3. The Cover-Up (Toupee)

Here’s where the wheels really start to come off.  A bad toupee begs the question “Why Bother?”  It looks cheap.  It’s always slightly askew, like rappers wear their hats.  It’s got a weird two-tone look like wood paneling on an old-school station wagon.  In general, it’s a hilarious disaster.

Toupee or not toupee? Not even a question.

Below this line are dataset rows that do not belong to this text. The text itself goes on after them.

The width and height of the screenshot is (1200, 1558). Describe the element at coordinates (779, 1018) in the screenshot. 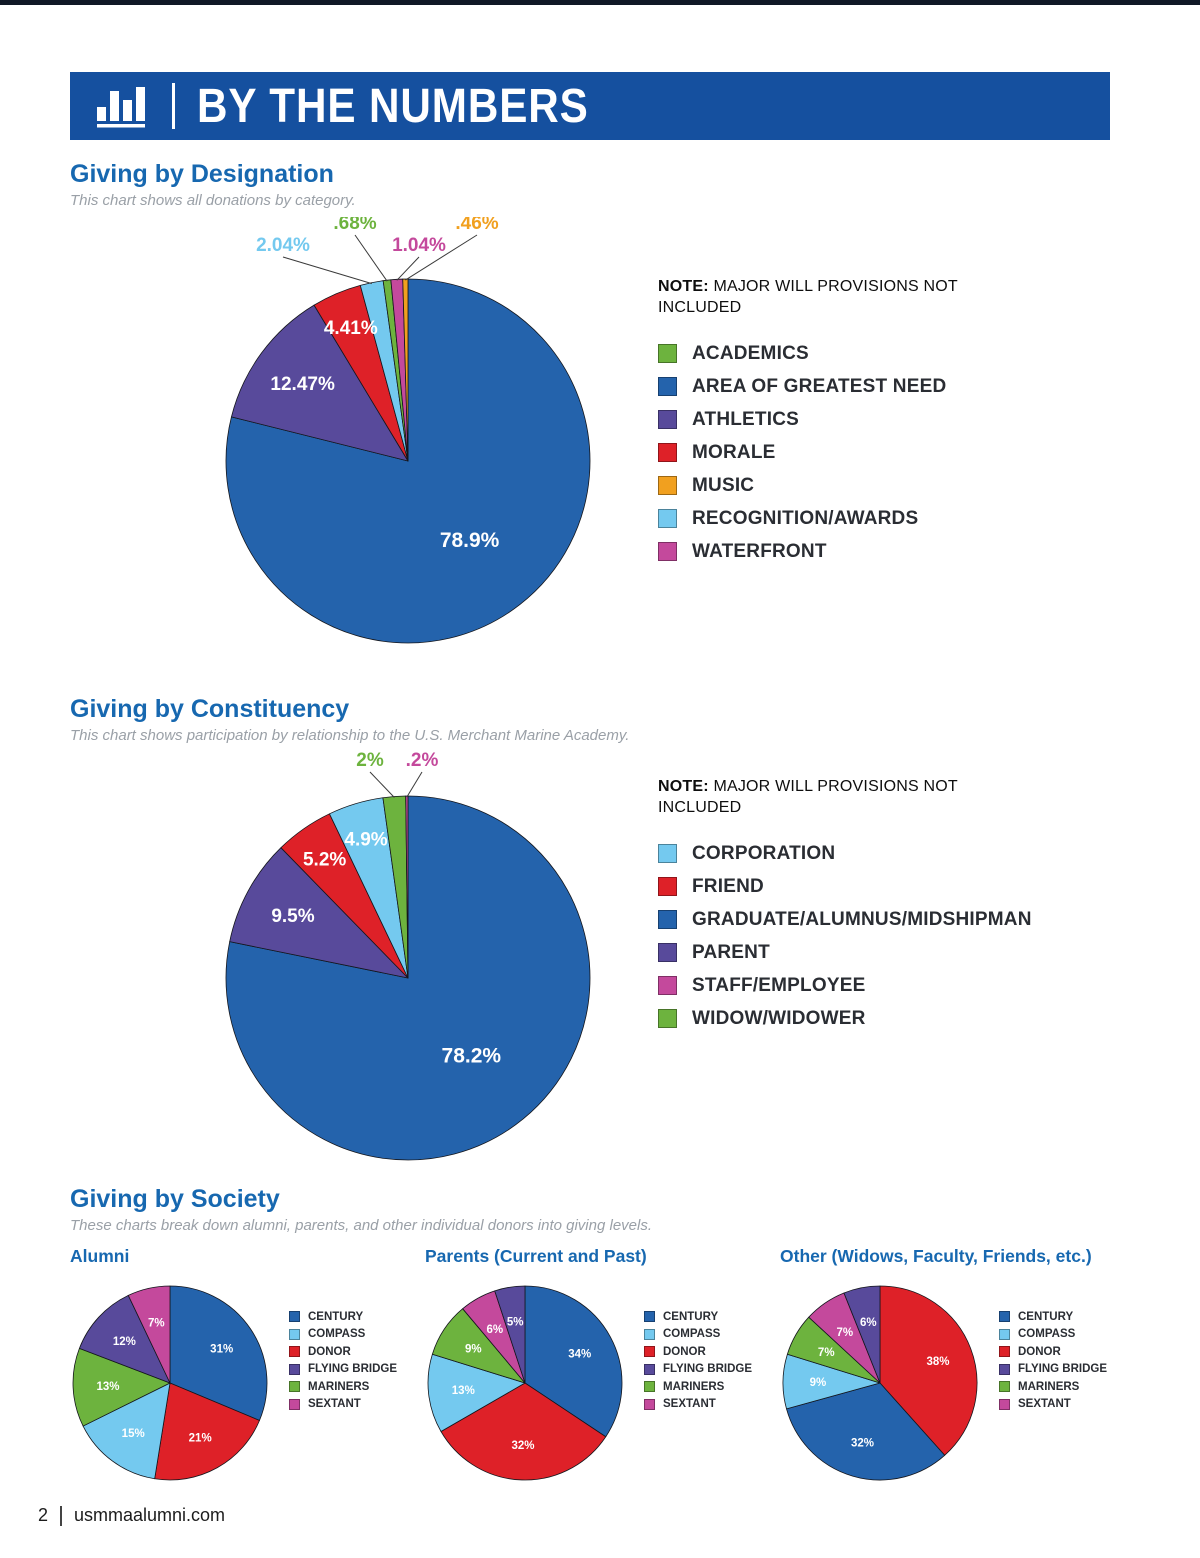

I see `legend-label: WIDOW/WIDOWER` at that location. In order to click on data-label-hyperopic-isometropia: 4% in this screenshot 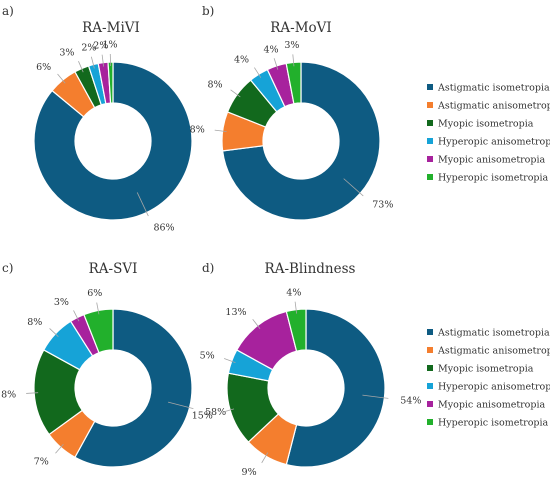, I will do `click(294, 292)`.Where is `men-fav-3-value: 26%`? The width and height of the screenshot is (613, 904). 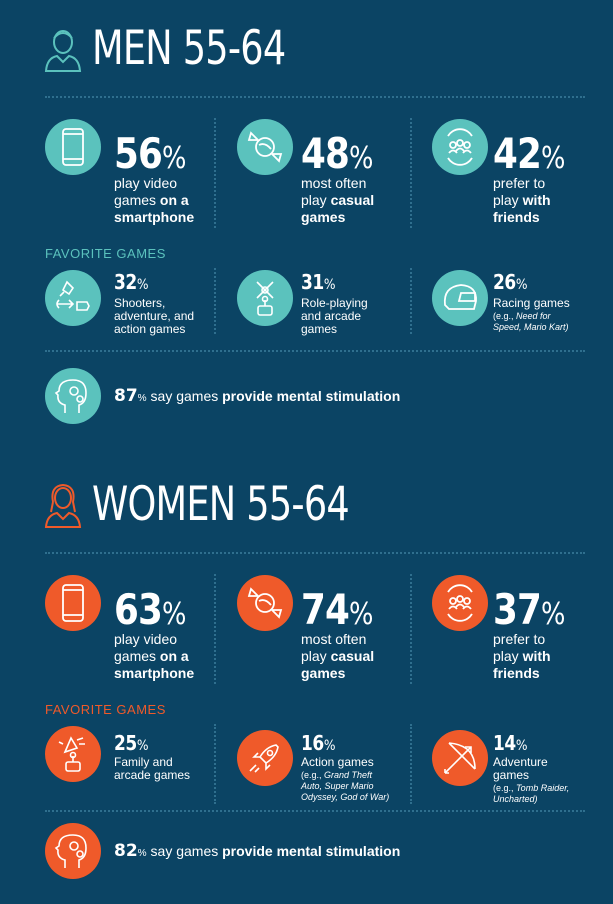
men-fav-3-value: 26% is located at coordinates (510, 282).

A good toupee is only slightly better.  It’s kind of like one of those Magic Eye posters from the 1990s.  You know there’s something strange about it, but you can’t really tell unless you let your eyes go a little unfocused and sort of look past it.  Then it emerges in three dimensions.  A high-end toupee is a last ditch effort to get people to look past the obvious truth.  It’s like a BMW or an acoustic guitar.

4. The Game-Over (Combover)

The saddest picture of anything ever. You'll get there someday, buddy!

Oh dear God.  Mommas, don’t let your babies grow up to be cowboys.  But especially don’t let them grow up to have comb-overs.  A combover is just a lie that your hair tells.  And it’s always such a flimsy lie.  Even the world’s best combover is worse than any other haircut.  It’s like a basket handle for the shamebucket of your head.  Seriously.  It’s like  putting a Cadillac hood ornament on a Vespa scooter.  No one is fooled, and no one is impressed.  How can you trust someone whose haircut is a naked attempt at deception?  You can’t.  Here are some sentences.  See how trustworthy they sound from a regular guy vs. a guy with a combover.

“There’s no need to get the police involved.”

“It’s just a cold sore.”

“I have no idea where the briefcase is, sir!”

With a regular-looking person (bald or non-bald), there’s a chance you can trust them.  But with a combover dude there’s always reasonable doubt.

So bald guys, shave your head, wear a hat, or just Zen out and let it go.  There’s something honest about a bald head.  A scalp without a veneer.  Plus, when you meet a woman, she’s thinking long-term.  What’s this guy going to be like in 20 years?  When a guy has hair, there’s a lot of uncertainty.  But with a bald guy, the future. is. now.

At least, that’s what I tell myself.


2 Responses to “The Young and the Hairless”

  1. MaryBeth Makara July 30, 2010 at 4:59 pm #

    Here! here!
    High five on this Josh! Remind me to tell you about a fellow i saw recently playing at my friend’s wedding. He was the “way cool” guitar player….
    A very unfortunate hair piece will be forever remembered in those wedding photos.

  2. Suz August 2, 2010 at 2:34 am #

    josh, your writing actually made me laugh aloud. awesome.